Schmieg would not comment on the cost of the new fulfilment centre, which opened last Thursday, but he noted that Catch has deployed three times the number of AMRs there as it put in its 62,000sqm fulfilment centre in Melbourne just two years ago.
At the time, that represented the biggest deployment of AMRs by any e-commerce marketplace in Australia.
“We can confirm that we have invested into market-leading technology that will benefit our customers greatly, and we’ll continue to invest in growth to give our customers the best shopping experience possible,” Schmieg said.
Every second counts
Schmieg described the opening of the Sydney fulfilment centre as a “direct response” to the rapidly increasing demand for online shopping on Australia’s Eastern seaboard, and said it will be key to enabling Catch to compete in a more crowded e-commerce market in the years ahead.

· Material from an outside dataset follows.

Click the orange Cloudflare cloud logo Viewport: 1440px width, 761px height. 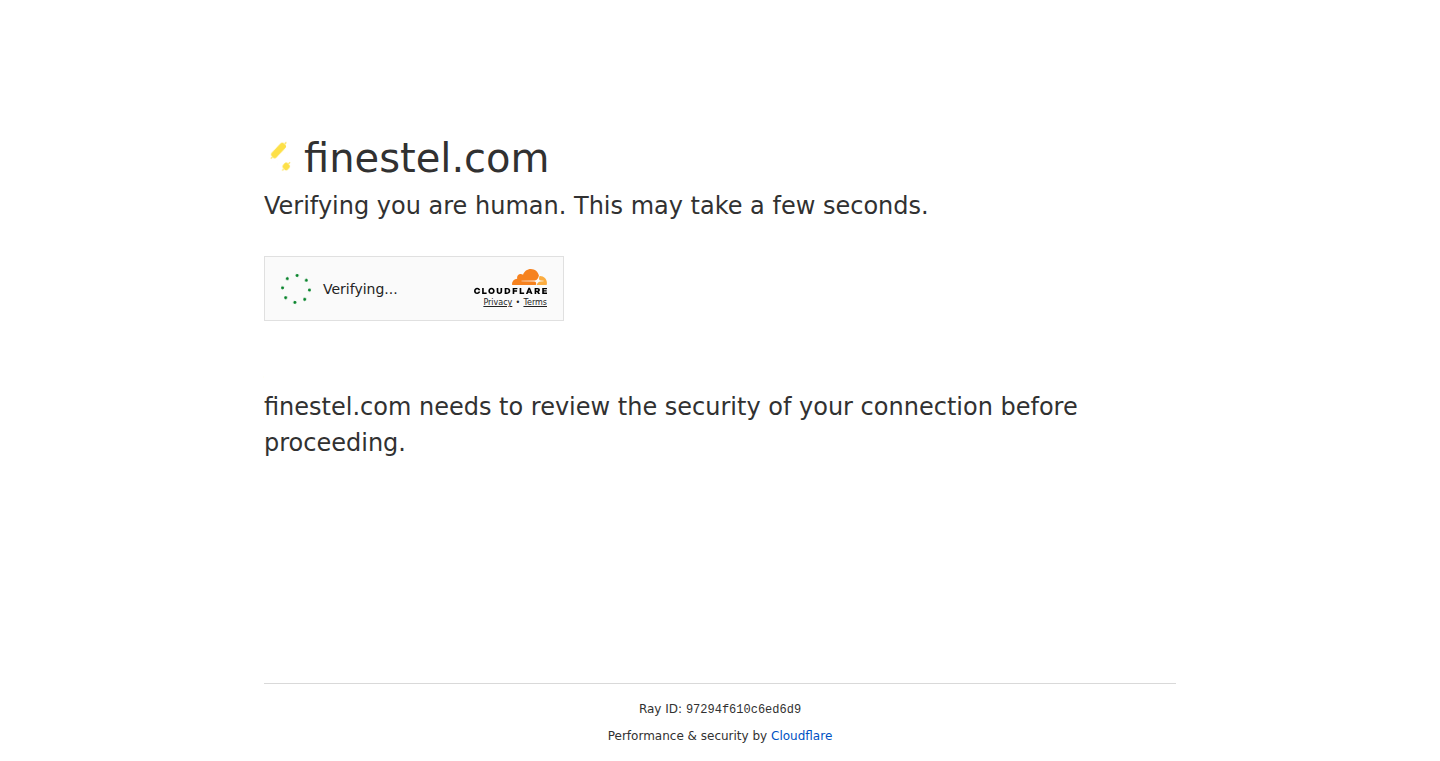coord(529,277)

“Customer satisfaction sits at the core of e-commerce businesses, as a simple and efficient experience is what the customer wants and has been conditioned to receive,” he said.
“It is crucial to ensure that businesses are able to keep up with growing demand and give customers what they want, when they want it.”

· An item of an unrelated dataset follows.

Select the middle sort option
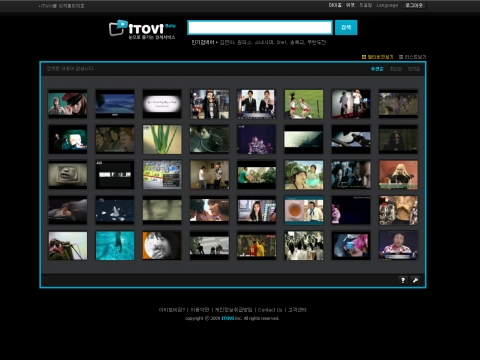The width and height of the screenshot is (480, 360). 396,69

While investing in technology to shave a few minutes off the pick-and-pack process might not sound significant, in the fast-paced world of e-commerce, every second counts.
“High-tech robotics, like those within our new Sydney fulfilment centre, mean that when a customer is ordering from their couch or on the bus home from work, within minutes it is registered at the fulfilment centre and can be picked, packed and dispatched at a high speed,” Schmieg said.
He added that Catch will continue to assess the capacity of its warehouses to ensure it is able to fulfil orders quickly and efficiently and deliver them to customers across the country.
“Expanding our logistics footprint to benefit our customers will always be at the heart of any future business decisions,” he said.
Rebooting growth
This increased focus on fulfilment comes as Wesfarmers attempts to turn around Catch, which posted a $44 million loss in the first half of FY22 and a $46 million loss in FY21, a period when the broader retail industry experienced record growth in online shopping.
Earlier this month, Wesfarmers announced that Catch managing director Pete Sauerborn will be stepping down at the end of June as part of a restructure that will see the e-commerce business move out of the conglomerate’s department store division and into its data and digital arm.
“From the outside looking in, it seems as though Catch haven’t capitalised on the Covid e-commerce boom the way they would have liked, and the recent changes in leadership suggest Wesfarmers might be feeling the same way,” Paul Waddy, an experienced e-commerce executive and adviser, told Inside Retail.
Waddy noted that Sauerborn’s investment in logistics over the past two years “hasn’t yet paid off, and would have dented the P&L quite heavily”. At the same time, he said, Catch is facing new competition from fast-growing rivals like MyDeal, which recently achieved 1 million active customers.
“The new Sydney warehouse hopes to win customers over through increased fulfilment speed and inventory accuracy, which sounds a lot like Amazon,” he said. “While the logic of holding key inventory closer to your customers is sound, Catch are likely to need more than that to reboot their growth.”
Wesfarmers is expected to share more details about its growth strategy for Catch at a briefing day in June, but one area of focus could be OnePass, a subscription loyalty program that Waddy compared to Amazon Prime.
“As the Amazonification of Catch continues, Wesfarmers will be hoping the focus on good old-fashioned speed of fulfilment will bring about some good news, although I think it will take some turning around as the pandemic e-commerce dust begins to settle,” he said.